- Try it
Whenever a line in the data contains "computer", show that line.

- Extracted entries
= = = =

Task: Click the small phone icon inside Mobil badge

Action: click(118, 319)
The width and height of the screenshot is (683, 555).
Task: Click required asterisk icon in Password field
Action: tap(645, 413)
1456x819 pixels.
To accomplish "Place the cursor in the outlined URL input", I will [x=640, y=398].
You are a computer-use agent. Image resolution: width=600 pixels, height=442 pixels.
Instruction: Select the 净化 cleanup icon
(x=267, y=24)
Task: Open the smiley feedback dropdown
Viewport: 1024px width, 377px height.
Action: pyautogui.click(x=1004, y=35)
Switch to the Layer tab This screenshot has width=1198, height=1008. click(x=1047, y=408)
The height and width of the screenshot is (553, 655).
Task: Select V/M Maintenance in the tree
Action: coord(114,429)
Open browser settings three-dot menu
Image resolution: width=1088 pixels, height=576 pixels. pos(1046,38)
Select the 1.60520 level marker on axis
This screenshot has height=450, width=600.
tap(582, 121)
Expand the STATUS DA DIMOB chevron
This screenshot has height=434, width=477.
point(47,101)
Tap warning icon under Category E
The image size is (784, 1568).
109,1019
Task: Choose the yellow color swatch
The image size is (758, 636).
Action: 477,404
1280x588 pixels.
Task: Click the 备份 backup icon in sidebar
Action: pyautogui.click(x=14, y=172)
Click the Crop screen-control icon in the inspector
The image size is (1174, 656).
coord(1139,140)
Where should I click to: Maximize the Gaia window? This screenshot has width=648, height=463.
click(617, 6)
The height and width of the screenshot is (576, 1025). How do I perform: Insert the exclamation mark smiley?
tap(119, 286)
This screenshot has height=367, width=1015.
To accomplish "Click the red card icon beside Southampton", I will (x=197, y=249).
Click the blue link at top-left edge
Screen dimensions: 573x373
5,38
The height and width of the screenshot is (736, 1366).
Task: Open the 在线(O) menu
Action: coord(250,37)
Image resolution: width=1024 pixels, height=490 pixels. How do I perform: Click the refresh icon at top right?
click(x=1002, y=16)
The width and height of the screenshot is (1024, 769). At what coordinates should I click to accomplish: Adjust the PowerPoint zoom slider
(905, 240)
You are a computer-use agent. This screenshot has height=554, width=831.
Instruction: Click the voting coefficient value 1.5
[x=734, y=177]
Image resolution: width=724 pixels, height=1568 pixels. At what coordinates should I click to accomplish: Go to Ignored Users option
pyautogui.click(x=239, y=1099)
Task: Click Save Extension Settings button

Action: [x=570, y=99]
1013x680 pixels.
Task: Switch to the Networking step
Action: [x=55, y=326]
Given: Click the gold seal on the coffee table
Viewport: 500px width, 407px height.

= = = =

- Your response
You are a computer-use agent. Image resolution: width=600 pixels, height=442 pixels.
You are a computer-use agent. This screenshot has height=554, width=831.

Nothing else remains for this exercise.